In this blog we want to focus on why it is so important to understand these seemingly accurate decision systems instead of only accept the good performance and blindly use them. We provide the reader with theoretical approaches to examine this problem and deliver some practical connections to it with a selected dataset and present some models to explain the black-boxes by using python programming language.

1. Introduction

Black-boxes seem to influence our life more and more. Nowadays machine learning algorithms are used in many parts of the economy, society and even in politics. But what is the problem? The data from which the learning algorithms get the information, can consists of natural prejudices and biases or is intentionally manipulated, what can lead to wrong decisions with large effects. This problem is a problem of white box systems as well but, we are able to protect and react against it because we understand them. When a system, which we cannot explain in functionality and the reasons for having a certain result, is used in the open environment, then it is getting very complicated in terms of business decisions, documentary report of a model, law interpretation and the general trust and acceptance.

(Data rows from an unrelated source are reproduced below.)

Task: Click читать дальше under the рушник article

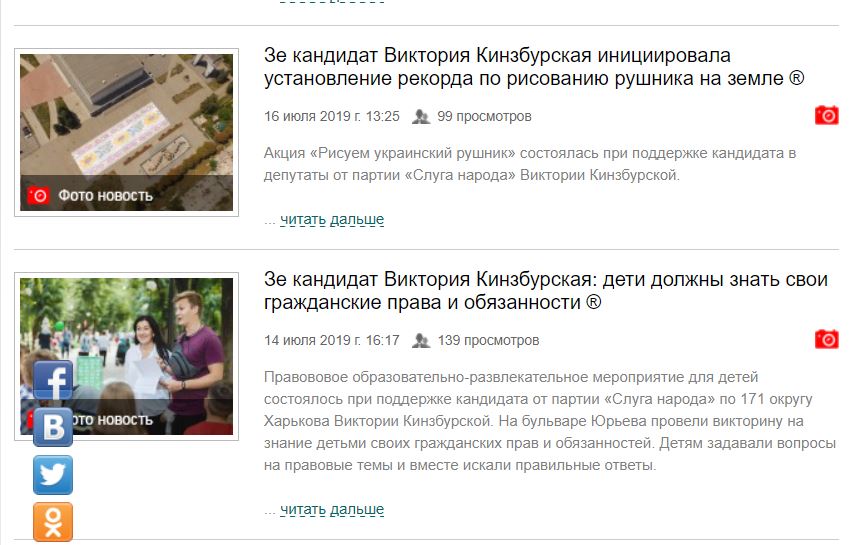Action: coord(332,219)
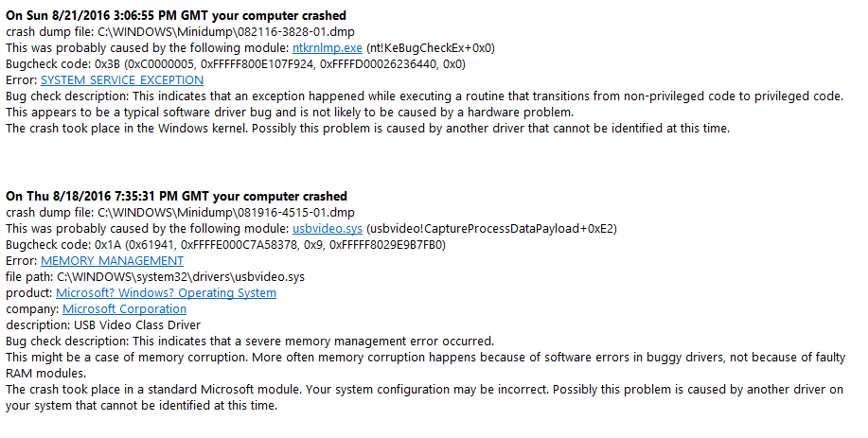Open the ntkrnlmp.exe module link
Screen dimensions: 868x438
pos(328,48)
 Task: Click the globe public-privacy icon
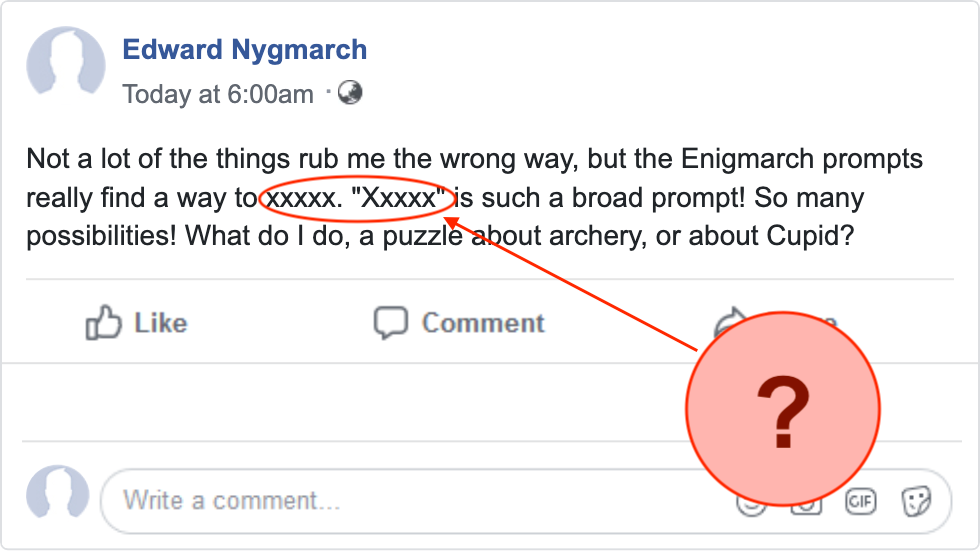[350, 93]
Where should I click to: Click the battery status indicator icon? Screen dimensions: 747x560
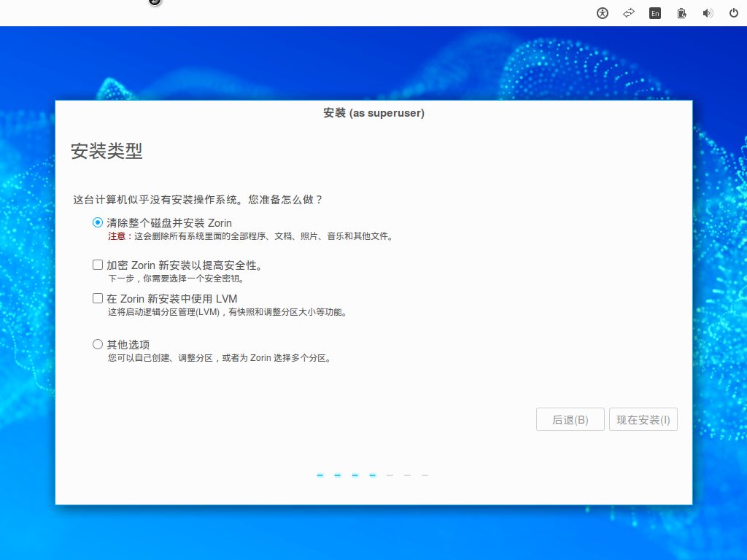[681, 12]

So, we are faced with the problem that such practices and prejudices are unconsciously considered as general rules and we have a tradeoff between interpretability and accuracy.

Increasingly more countries starting to implement laws, regulating the use and liability issues of black-box system because they are respected as mighty methods, e. g. the European Union, who introduce the right to explanation, which gives a user the possibility of an explanation from an automated decision system [1,2]. Also, the investments for development and application in this field rise, e.g. the German government has recently decided to put three billion euros into artificial intelligence and emphasized that this is a task for the whole society and that the technologies need to be understood [3]. There are a lot of interesting examples which shows how the systems can be fooled, humans misinterpret results or the danger that can occur [4,5]. But one should not forget the great possibility to gain new knowledge in terms of e.g. unknown coherence in data due to the explanation of black-boxes. In many parts of our life, these automated decision systems already helping us doing a lot of work and there is a trend towards more automation. With the rise of artificial intelligence, which of cause is based on such algorithms, this issue will be the key discussion for the future.

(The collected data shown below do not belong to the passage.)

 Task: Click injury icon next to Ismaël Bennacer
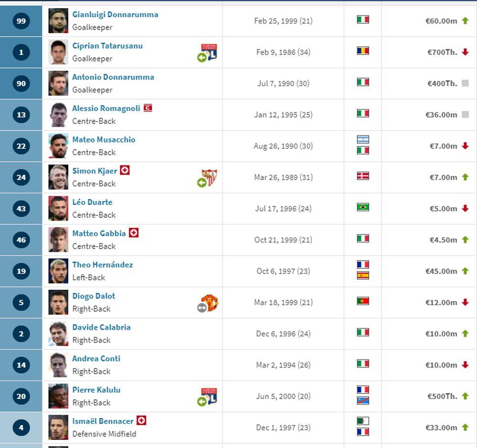(x=141, y=421)
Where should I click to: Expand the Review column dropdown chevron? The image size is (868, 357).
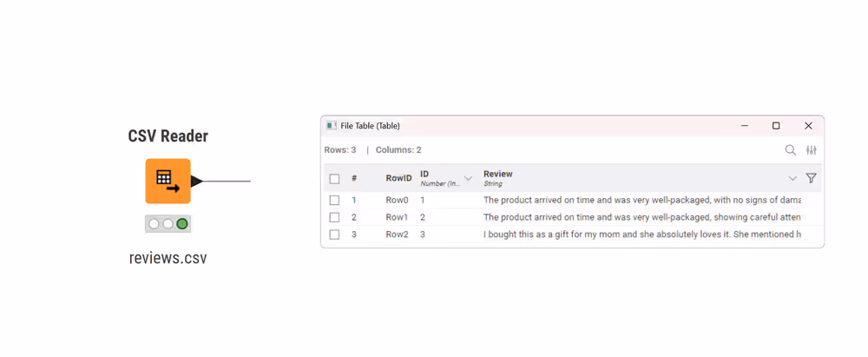[792, 178]
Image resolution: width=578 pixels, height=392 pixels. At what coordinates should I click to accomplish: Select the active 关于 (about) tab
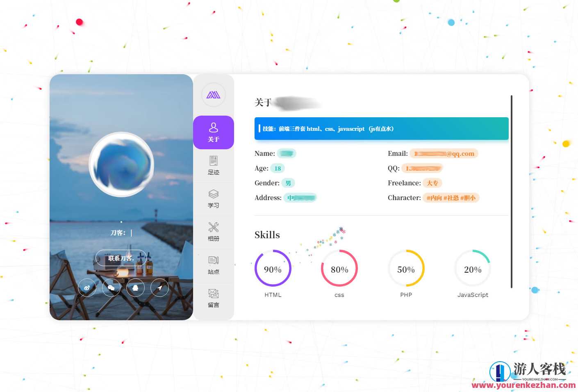click(x=213, y=132)
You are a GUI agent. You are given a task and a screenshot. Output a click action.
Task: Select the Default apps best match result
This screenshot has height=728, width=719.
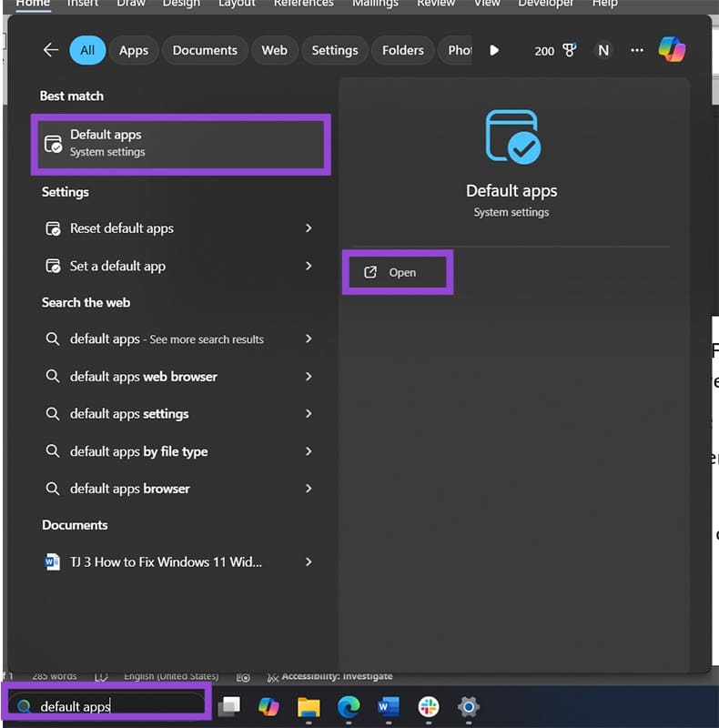[x=180, y=143]
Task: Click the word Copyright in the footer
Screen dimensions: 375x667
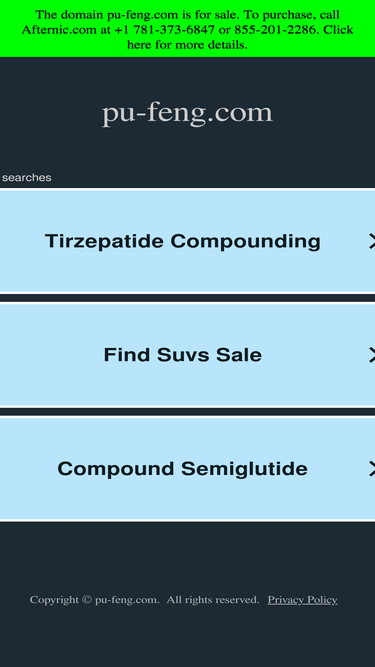Action: click(54, 600)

2. Theoretical and technical foundations

The target for this part of the blog is to give the reader an overview of the most importance approaches to explaining black-box systems, we want to mention the major properties for this field of research and at the end, offer an answer to the state-of-the-art question.

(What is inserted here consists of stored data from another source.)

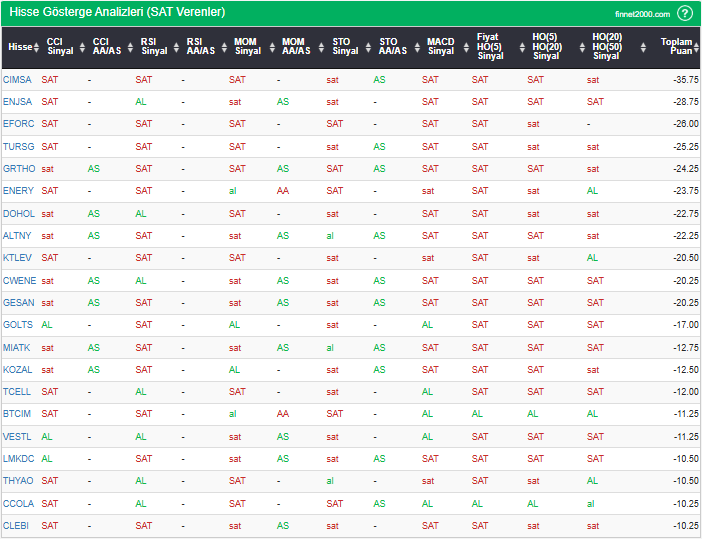Image resolution: width=702 pixels, height=539 pixels.
Task: Click the STO Sinyal column header
Action: tap(345, 47)
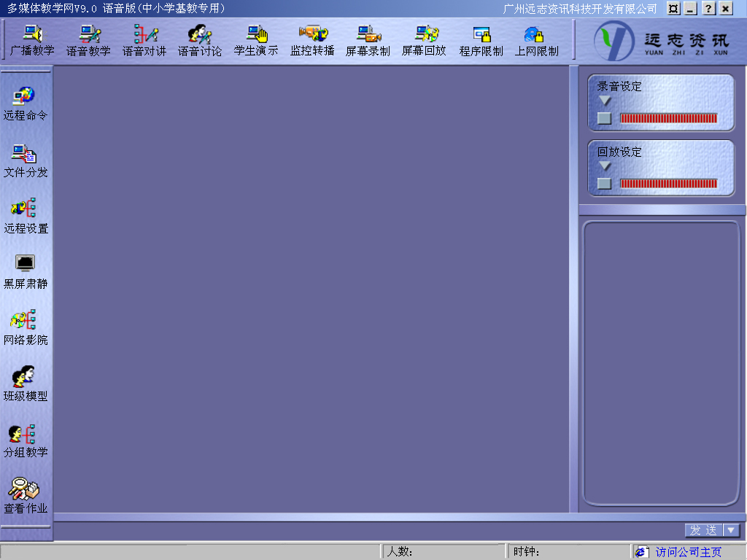Open 监控转播 monitoring relay

(312, 41)
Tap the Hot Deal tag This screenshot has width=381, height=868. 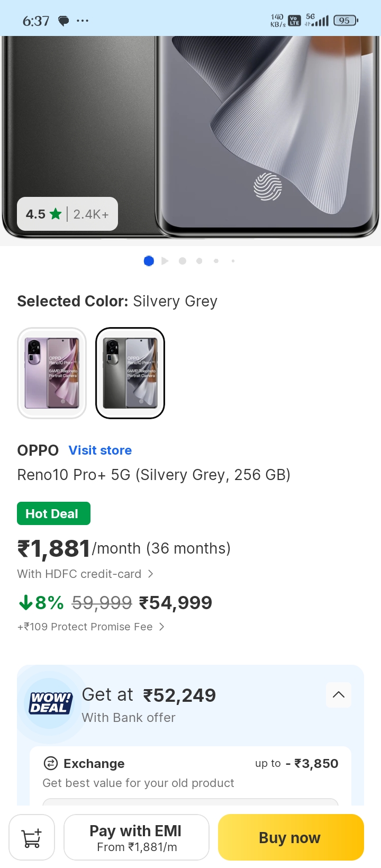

Like the development of black-box models is a recent issue, the explanation of them is even newer. For this reason, the relevant literature is continuous developing and is not established like we know it from other fields in research. Therefore, in this part of the blog we based our explanations and simultaneously we want to recommend to the paper of Guidotti, R. et al. [4], which gives the reader a deep insight into the topic and supports with a structured categorization what it makes much easier to understand the problems we are faced with by working in this area.

2.1. Basics - General assumptions

Black-box systems can be very different in their inner complexity, what means e.g. that the response functions can be non-linear and non-monotonic and so on. Because we cannot look into the black-box, we need to assume the highest complexity, and the more complex a black-box is, the harder a satisfying explanation should be. In our fast-moving world we are often faced with situations where a rapid solution or overview is needed. Therefore, it can be advantageous to have a less detailed explanation without putting too much effort into it. Otherwise, in very sensitive cases a much more detailed explanation is needed and in general these explanations require a higher foreknowledge of the user. The authors named the problem of time as Time Limitation and the knowledge of the users as Nature of User Expertise [4]. With respect to these properties and to our actual task to open a black-box, we assume that the analysis of the data itself or the preprocessing step, where some problems can be solved beforehand, will not be considered here.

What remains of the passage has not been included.